> _Instructions to follow_
Reprint the entries without altering anything.

> _Data for this task_
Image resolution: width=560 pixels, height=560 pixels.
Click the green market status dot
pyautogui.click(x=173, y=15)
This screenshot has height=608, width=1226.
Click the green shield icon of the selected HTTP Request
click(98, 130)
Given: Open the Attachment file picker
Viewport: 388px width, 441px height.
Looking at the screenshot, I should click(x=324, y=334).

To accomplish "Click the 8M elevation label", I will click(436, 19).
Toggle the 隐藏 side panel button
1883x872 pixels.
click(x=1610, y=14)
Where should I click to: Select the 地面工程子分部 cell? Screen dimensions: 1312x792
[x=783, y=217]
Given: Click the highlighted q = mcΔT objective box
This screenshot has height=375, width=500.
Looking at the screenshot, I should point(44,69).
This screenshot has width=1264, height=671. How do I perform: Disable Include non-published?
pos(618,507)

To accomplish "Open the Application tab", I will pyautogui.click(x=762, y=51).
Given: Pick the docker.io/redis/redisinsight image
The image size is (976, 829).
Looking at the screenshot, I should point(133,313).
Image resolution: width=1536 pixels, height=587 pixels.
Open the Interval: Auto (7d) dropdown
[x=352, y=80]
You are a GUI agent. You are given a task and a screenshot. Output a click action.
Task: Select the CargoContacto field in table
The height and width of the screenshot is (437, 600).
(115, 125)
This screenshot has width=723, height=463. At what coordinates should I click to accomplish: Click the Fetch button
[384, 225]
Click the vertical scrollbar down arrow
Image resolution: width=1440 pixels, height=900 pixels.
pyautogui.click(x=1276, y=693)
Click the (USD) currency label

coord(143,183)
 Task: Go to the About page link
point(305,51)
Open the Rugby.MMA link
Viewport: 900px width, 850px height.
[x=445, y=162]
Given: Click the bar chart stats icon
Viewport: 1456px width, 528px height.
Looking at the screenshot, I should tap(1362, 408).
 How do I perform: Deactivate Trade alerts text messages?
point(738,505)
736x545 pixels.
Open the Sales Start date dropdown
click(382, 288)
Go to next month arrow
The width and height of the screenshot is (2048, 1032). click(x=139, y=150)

> _Solution to the problem_
Image resolution: width=560 pixels, height=560 pixels.
Click the green market status dot
pyautogui.click(x=173, y=15)
This screenshot has height=608, width=1226.
Click the green shield icon of the selected HTTP Request
click(98, 130)
Given: Open the Attachment file picker
Viewport: 388px width, 441px height.
Looking at the screenshot, I should click(x=324, y=334).

To accomplish "Click the 8M elevation label", I will click(436, 19).
Toggle the 隐藏 side panel button
1883x872 pixels.
click(x=1610, y=14)
Where should I click to: Select the 地面工程子分部 cell? Screen dimensions: 1312x792
[x=783, y=217]
Given: Click the highlighted q = mcΔT objective box
This screenshot has height=375, width=500.
Looking at the screenshot, I should point(44,69).
This screenshot has width=1264, height=671. How do I perform: Disable Include non-published?
pos(618,507)

To accomplish "Open the Application tab", I will pyautogui.click(x=762, y=51).
Given: Pick the docker.io/redis/redisinsight image
The image size is (976, 829).
Looking at the screenshot, I should point(133,313).
Image resolution: width=1536 pixels, height=587 pixels.
Open the Interval: Auto (7d) dropdown
[x=352, y=80]
You are a GUI agent. You are given a task and a screenshot. Output a click action.
Task: Select the CargoContacto field in table
The height and width of the screenshot is (437, 600).
(115, 125)
This screenshot has width=723, height=463. At what coordinates should I click to accomplish: Click the Fetch button
[384, 225]
Click the vertical scrollbar down arrow
Image resolution: width=1440 pixels, height=900 pixels.
pyautogui.click(x=1276, y=693)
Click the (USD) currency label

coord(143,183)
 Task: Go to the About page link
point(305,51)
Open the Rugby.MMA link
Viewport: 900px width, 850px height.
[x=445, y=162]
Given: Click the bar chart stats icon
Viewport: 1456px width, 528px height.
Looking at the screenshot, I should tap(1362, 408).
 How do I perform: Deactivate Trade alerts text messages?
point(738,505)
736x545 pixels.
Open the Sales Start date dropdown
click(382, 288)
Go to next month arrow
The width and height of the screenshot is (2048, 1032). click(x=139, y=150)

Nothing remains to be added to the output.